Get happier now: Designate a “worry time” for yourself each day—no more than five minutes—during which you will allow yourself to indulge in all the negative thinking you want. Set a ritual to conclude your worry time—something designed to refocus on the good, such as performing a small act of kindness for someone, writing down a point of gratitude, or making a note of something in the recent past that’s made you feel relieved, happy, etc.
Myth: Being unhappy makes you work harder.
Though the idea that being content makes us complacent is pervasive, the opposite is in fact true: happier people are actually more productive than their less happy counterparts . Why? Because it isn’t success that makes us happy, but happiness that makes us successful .
This means it’s time to ditch any justification you might be using about how being disgruntled is somehow motivating you. The research points to happiness being a prerequisite for true life success. Think about it: If you’re miserable at your job, maybe you think it’s motivating you to search for another one, but in the meantime you’re not as productive in your current position, which means you don’t present as a stellar candidate for a new job, which probably makes you even more unhappy at the current job, which… you get the idea. On the other hand, if you’re a fairly happy person, you’re not only less likely to find your job unsatisfying (you’re probably less of a complainer in general, more able to shake off petty annoyances, etc.), you’ll be able to stick with even a sub-par position and do your best until you can move on to something else.
Get happier now: Schedule a five-minute “Happy Break” in the middle of your workday every day for a week. Use that time to savor a treat you love (I suggest a square of really good dark chocolate), listen to your favorite song, text a loved one, or otherwise do something that you know will lift your mood. Don’t be surprised if you discover you got more done at the end of the week!
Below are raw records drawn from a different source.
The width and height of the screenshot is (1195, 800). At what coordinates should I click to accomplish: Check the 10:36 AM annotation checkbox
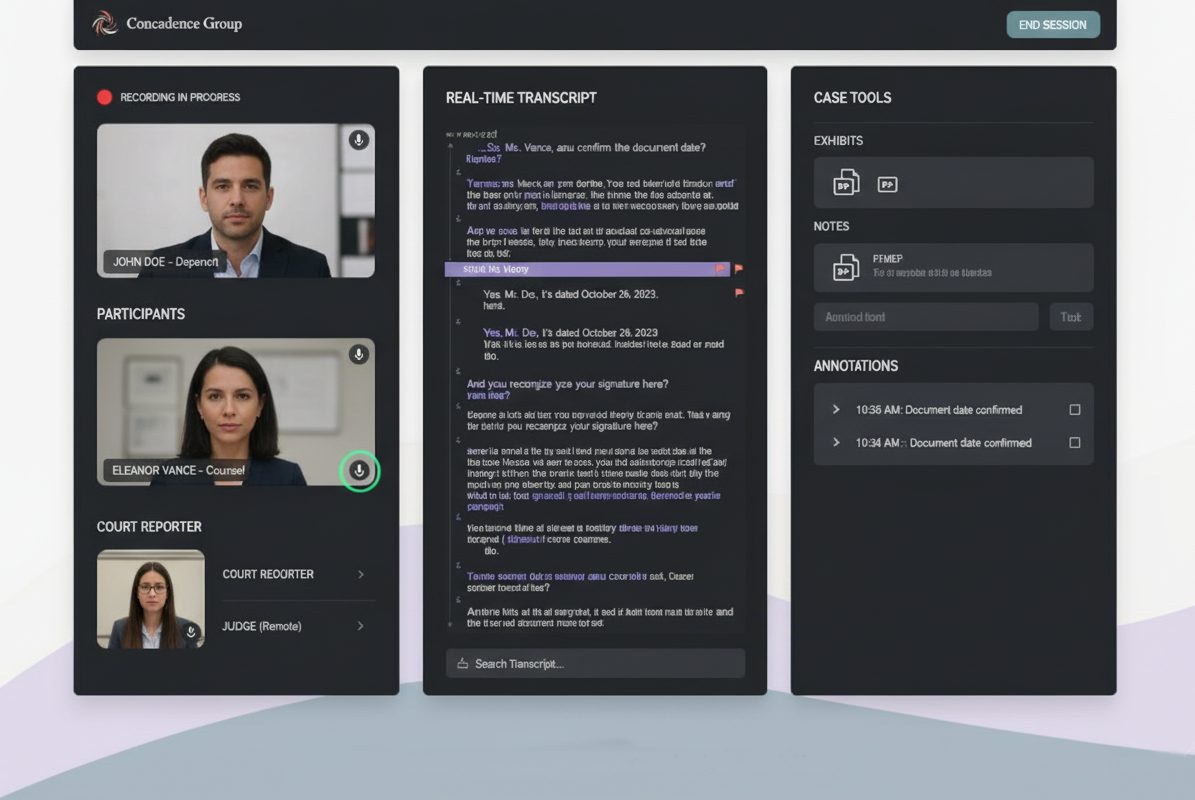1075,410
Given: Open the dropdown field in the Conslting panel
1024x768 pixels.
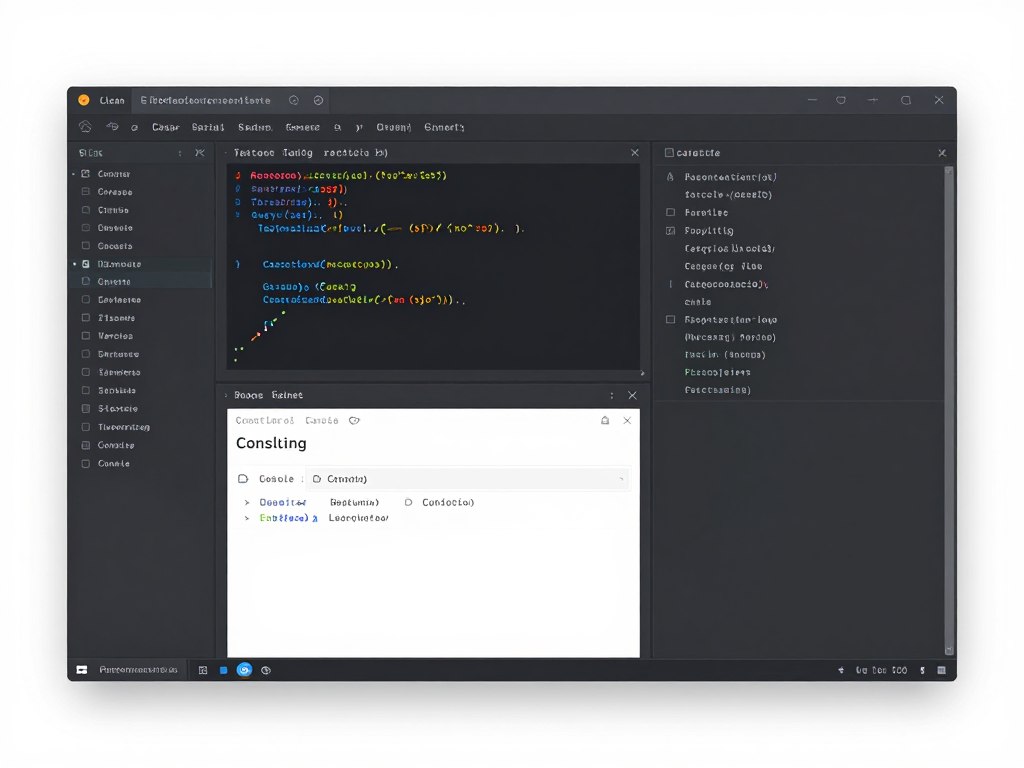Looking at the screenshot, I should pos(467,479).
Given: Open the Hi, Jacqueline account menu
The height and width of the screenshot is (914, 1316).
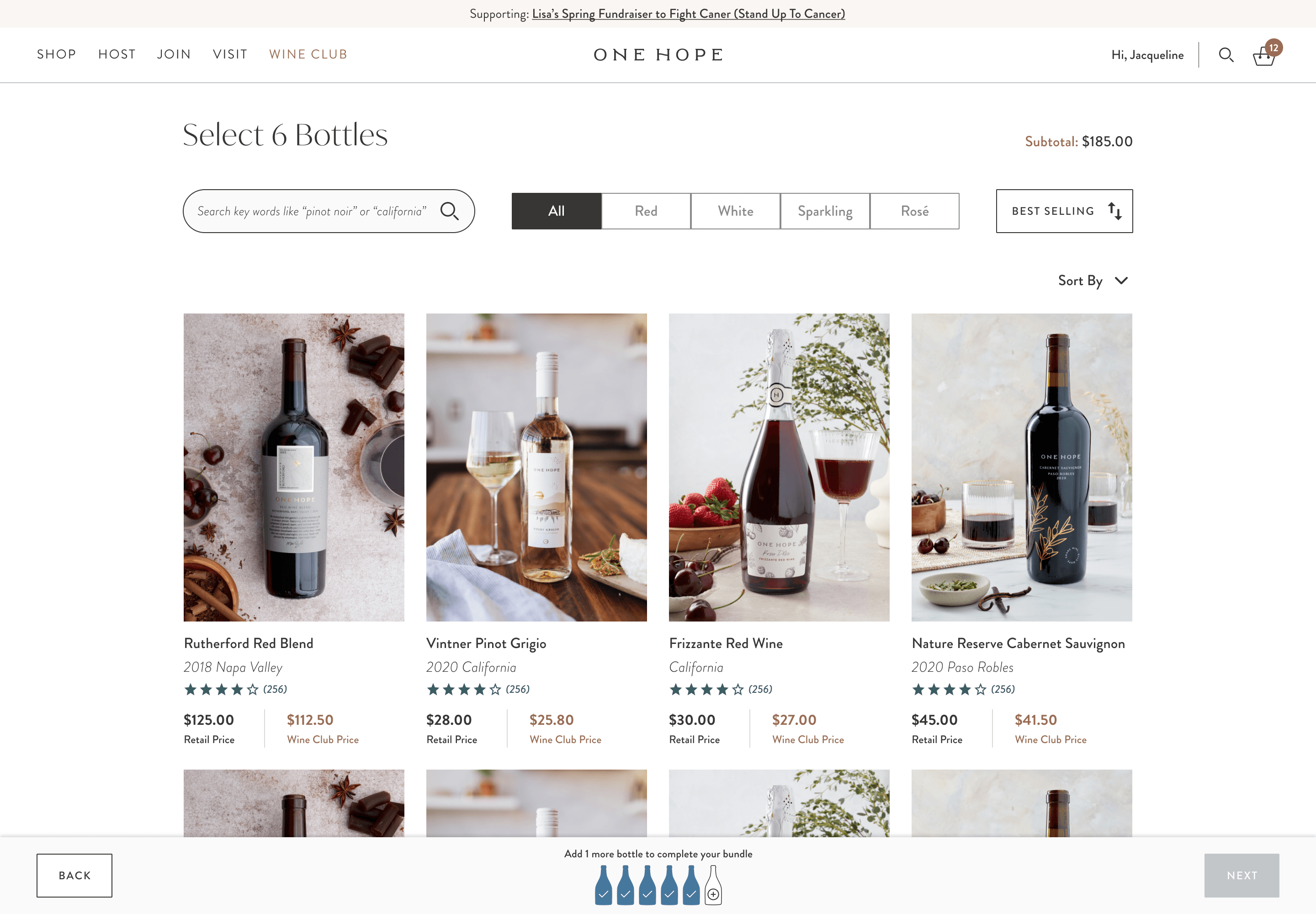Looking at the screenshot, I should (1147, 55).
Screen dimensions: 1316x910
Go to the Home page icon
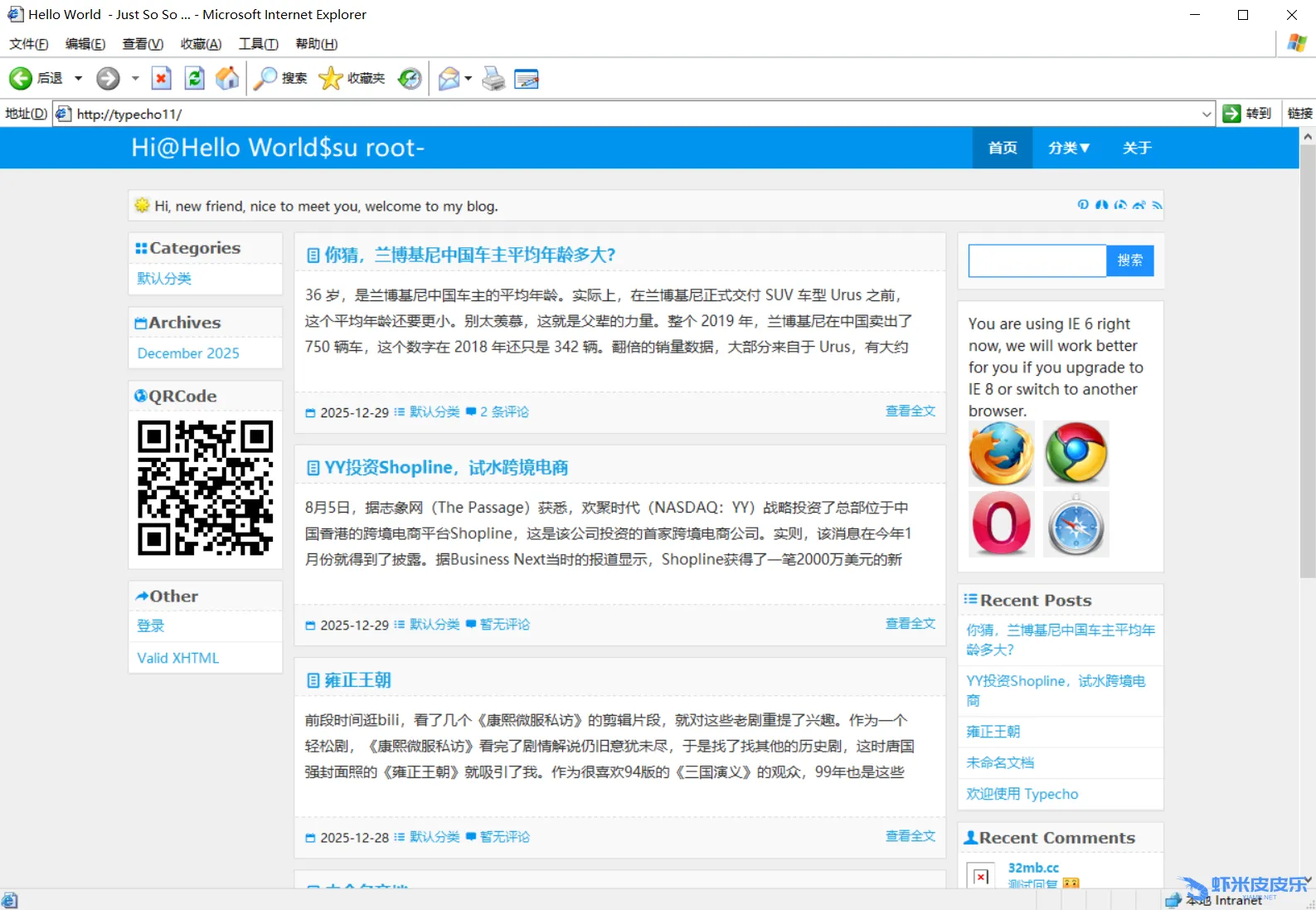pos(227,79)
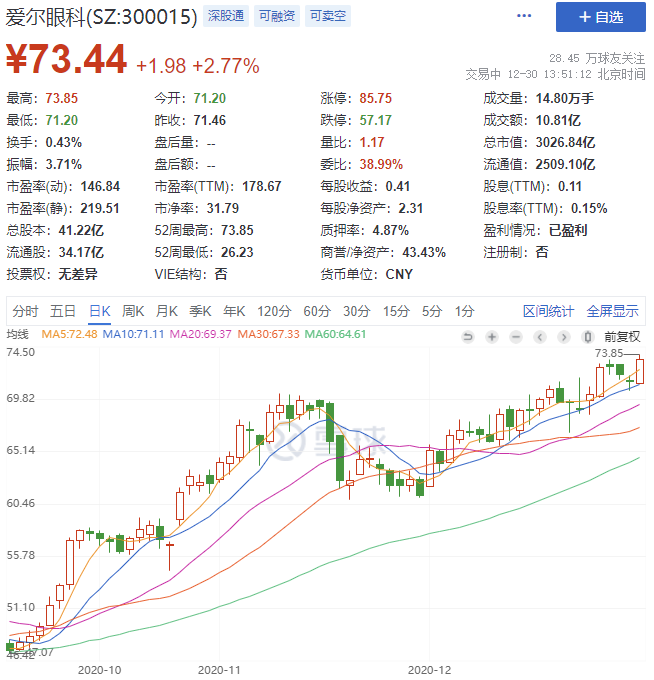Open the 区间统计 range statistics link

pyautogui.click(x=549, y=310)
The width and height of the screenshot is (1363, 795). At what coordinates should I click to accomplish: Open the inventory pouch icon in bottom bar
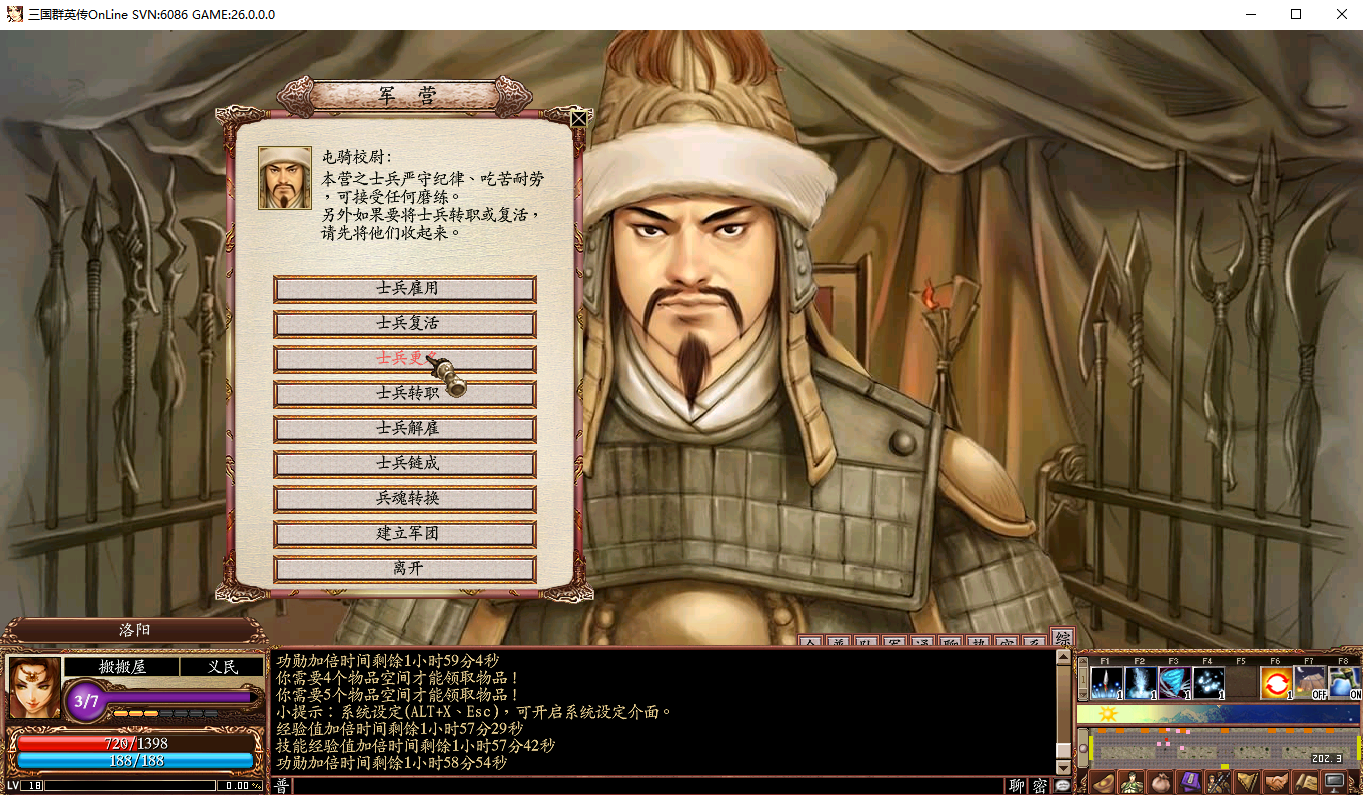pyautogui.click(x=1160, y=783)
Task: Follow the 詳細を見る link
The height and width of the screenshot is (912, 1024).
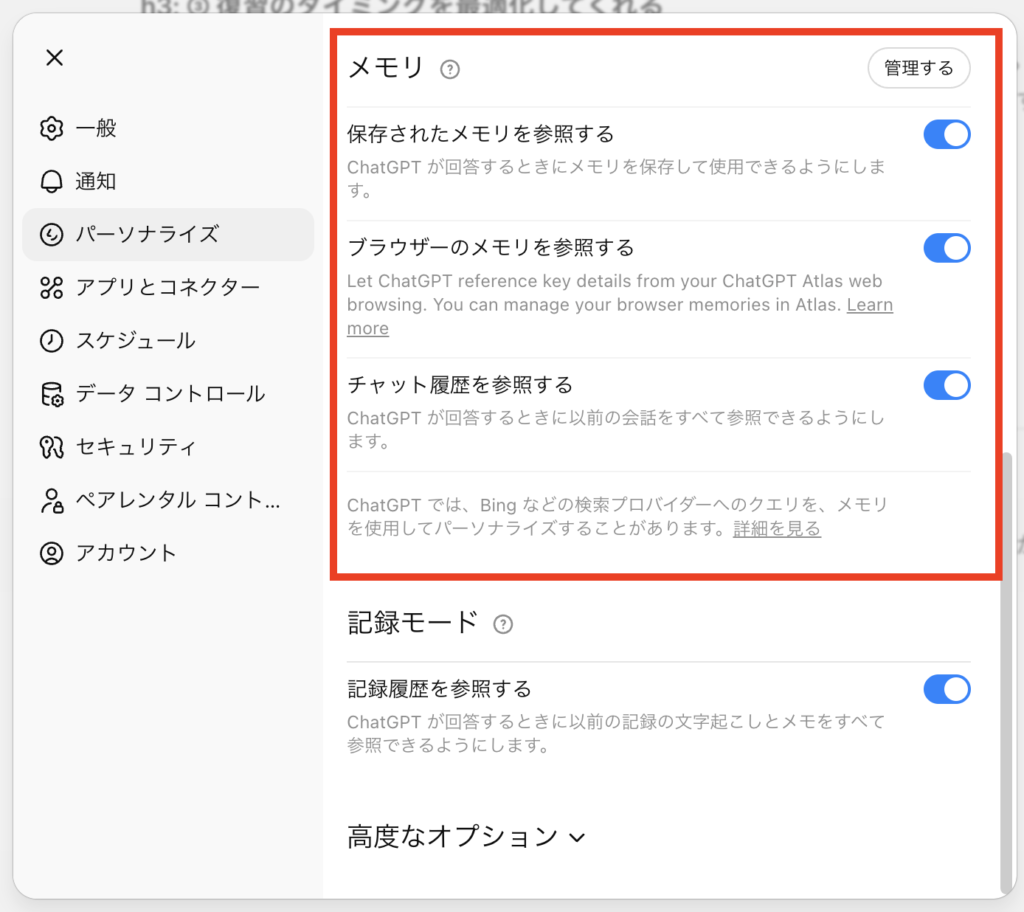Action: tap(776, 529)
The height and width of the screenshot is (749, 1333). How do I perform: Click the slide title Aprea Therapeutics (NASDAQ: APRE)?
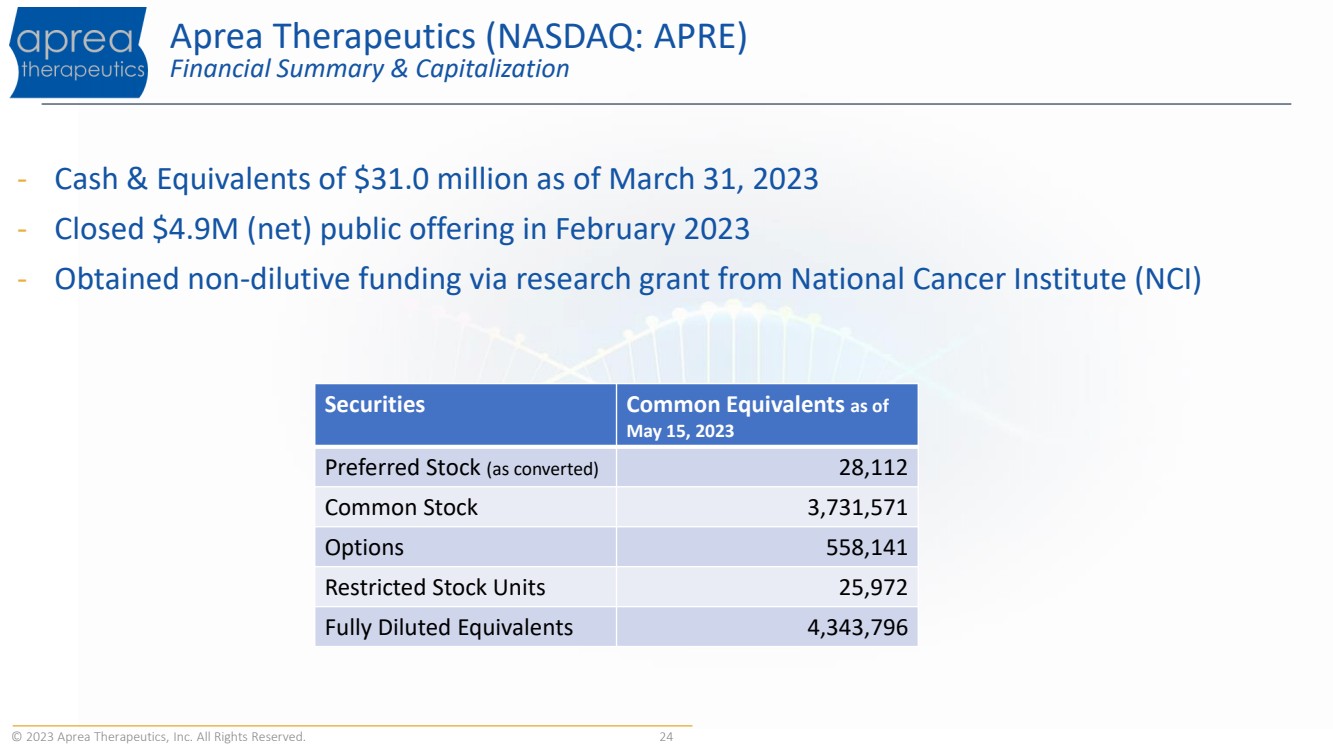pyautogui.click(x=458, y=37)
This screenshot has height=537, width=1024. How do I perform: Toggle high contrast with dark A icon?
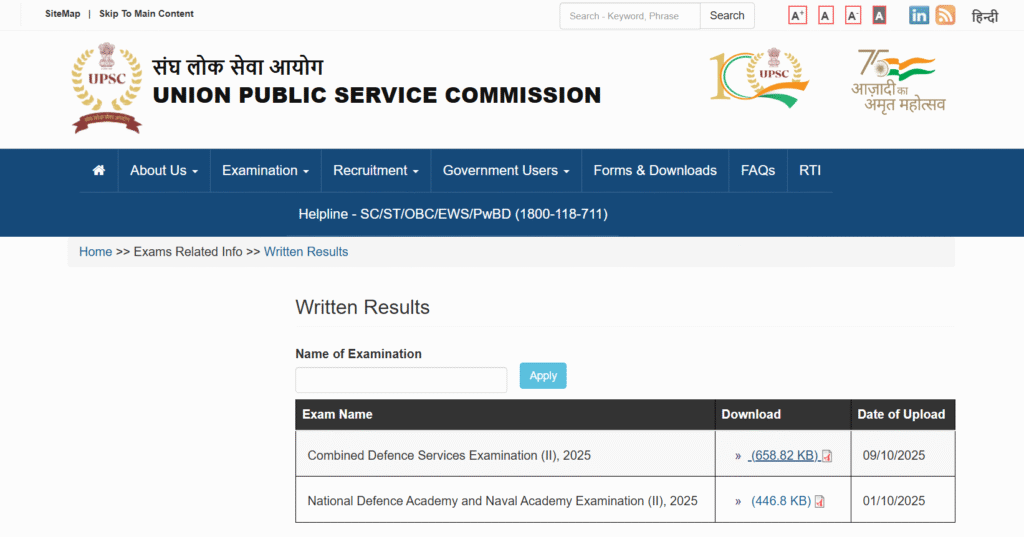pyautogui.click(x=879, y=15)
It can be pretty easy to come up with supposed reasons why you can’t feel happy, but try saving that energy and using it to do one of the really simple things that science shows can actually make you happier. The research proves a more positive mindset needn’t be mysterious nor fleeting, and it not only makes life more pleasant, it can also do everything from making you more productive to extending your lifespan. Your happier self (and the people around you) will thank you!